WHAT THIS TASK INVOLVES ::
Give again the line that contains "Instruction: Open Builder", plus every line after it to the end of the records, unchanged.

ENTRIES SUPPLIED ::
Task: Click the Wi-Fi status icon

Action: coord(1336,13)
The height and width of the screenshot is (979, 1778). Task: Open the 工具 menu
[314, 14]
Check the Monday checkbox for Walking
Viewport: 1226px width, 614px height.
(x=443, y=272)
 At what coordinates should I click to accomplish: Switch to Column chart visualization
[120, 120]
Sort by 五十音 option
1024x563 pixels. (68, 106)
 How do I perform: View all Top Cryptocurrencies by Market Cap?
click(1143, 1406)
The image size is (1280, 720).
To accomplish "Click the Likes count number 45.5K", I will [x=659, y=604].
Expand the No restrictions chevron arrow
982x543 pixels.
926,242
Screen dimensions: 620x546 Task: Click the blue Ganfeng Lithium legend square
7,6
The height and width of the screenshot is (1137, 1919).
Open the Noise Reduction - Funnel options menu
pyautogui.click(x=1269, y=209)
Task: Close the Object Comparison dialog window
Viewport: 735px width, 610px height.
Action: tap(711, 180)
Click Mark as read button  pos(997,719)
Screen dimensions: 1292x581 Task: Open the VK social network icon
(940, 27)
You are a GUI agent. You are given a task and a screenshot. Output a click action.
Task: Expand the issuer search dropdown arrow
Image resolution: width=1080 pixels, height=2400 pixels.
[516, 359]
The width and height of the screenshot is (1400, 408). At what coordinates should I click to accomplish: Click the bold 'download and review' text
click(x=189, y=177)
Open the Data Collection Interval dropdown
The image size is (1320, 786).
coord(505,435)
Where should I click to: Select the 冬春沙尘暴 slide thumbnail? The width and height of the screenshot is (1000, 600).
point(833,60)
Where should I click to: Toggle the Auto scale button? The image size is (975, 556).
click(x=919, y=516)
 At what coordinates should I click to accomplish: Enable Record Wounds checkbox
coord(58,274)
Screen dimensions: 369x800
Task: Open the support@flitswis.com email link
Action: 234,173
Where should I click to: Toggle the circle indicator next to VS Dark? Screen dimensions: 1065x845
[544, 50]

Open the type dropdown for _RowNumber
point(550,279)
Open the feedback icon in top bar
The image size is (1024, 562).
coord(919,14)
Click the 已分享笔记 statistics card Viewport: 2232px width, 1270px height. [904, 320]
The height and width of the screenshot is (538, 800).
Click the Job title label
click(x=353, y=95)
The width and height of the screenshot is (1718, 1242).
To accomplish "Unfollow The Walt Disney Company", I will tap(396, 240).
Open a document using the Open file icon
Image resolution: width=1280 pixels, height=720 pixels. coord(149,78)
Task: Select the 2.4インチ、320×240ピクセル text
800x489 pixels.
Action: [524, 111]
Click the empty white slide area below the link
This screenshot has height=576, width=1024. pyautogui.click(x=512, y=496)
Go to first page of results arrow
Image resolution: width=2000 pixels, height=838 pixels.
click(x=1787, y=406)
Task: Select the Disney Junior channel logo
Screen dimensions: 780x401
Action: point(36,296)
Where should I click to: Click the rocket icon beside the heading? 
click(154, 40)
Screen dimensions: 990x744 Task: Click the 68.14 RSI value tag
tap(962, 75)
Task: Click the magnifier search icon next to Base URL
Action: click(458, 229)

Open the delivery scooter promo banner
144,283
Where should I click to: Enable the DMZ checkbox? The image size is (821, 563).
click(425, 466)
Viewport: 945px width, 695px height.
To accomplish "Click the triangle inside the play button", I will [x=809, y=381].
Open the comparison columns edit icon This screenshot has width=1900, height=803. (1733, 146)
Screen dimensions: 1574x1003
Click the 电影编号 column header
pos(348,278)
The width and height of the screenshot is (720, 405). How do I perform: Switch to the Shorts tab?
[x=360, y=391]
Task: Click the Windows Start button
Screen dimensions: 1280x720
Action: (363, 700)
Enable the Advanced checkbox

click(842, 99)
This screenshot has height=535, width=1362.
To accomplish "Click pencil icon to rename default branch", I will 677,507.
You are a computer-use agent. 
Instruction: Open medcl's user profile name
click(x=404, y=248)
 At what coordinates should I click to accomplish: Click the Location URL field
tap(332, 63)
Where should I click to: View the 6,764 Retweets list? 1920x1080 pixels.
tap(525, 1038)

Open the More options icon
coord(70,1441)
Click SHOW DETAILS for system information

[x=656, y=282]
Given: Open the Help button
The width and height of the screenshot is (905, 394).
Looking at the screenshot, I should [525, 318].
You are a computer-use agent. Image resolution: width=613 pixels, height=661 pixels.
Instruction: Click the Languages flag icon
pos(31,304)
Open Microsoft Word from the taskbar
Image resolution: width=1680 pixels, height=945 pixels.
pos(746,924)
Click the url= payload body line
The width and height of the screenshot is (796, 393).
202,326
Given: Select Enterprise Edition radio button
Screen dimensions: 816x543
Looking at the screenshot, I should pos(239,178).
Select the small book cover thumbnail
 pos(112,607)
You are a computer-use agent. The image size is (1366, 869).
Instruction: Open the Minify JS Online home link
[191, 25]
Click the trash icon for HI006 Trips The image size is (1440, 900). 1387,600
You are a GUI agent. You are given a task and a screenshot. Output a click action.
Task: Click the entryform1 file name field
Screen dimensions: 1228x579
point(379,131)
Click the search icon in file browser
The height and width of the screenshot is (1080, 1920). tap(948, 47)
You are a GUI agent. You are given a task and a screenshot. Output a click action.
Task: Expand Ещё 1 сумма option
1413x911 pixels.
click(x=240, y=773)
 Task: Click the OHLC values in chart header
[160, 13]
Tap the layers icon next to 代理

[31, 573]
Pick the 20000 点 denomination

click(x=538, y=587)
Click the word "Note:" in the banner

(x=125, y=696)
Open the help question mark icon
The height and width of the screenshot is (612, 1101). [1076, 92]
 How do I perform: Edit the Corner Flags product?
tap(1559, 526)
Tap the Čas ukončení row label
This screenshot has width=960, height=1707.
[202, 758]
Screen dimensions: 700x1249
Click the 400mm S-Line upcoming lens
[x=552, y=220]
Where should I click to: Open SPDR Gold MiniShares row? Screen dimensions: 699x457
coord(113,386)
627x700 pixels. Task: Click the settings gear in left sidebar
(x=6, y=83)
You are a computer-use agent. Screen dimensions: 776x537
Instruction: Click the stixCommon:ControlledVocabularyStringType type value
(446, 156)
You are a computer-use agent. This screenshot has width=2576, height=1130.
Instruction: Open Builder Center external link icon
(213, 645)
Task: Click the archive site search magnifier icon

RESPONSE ::
Instruction: Open Builder Center external link icon
(213, 645)
Task: Click the archive site search magnifier icon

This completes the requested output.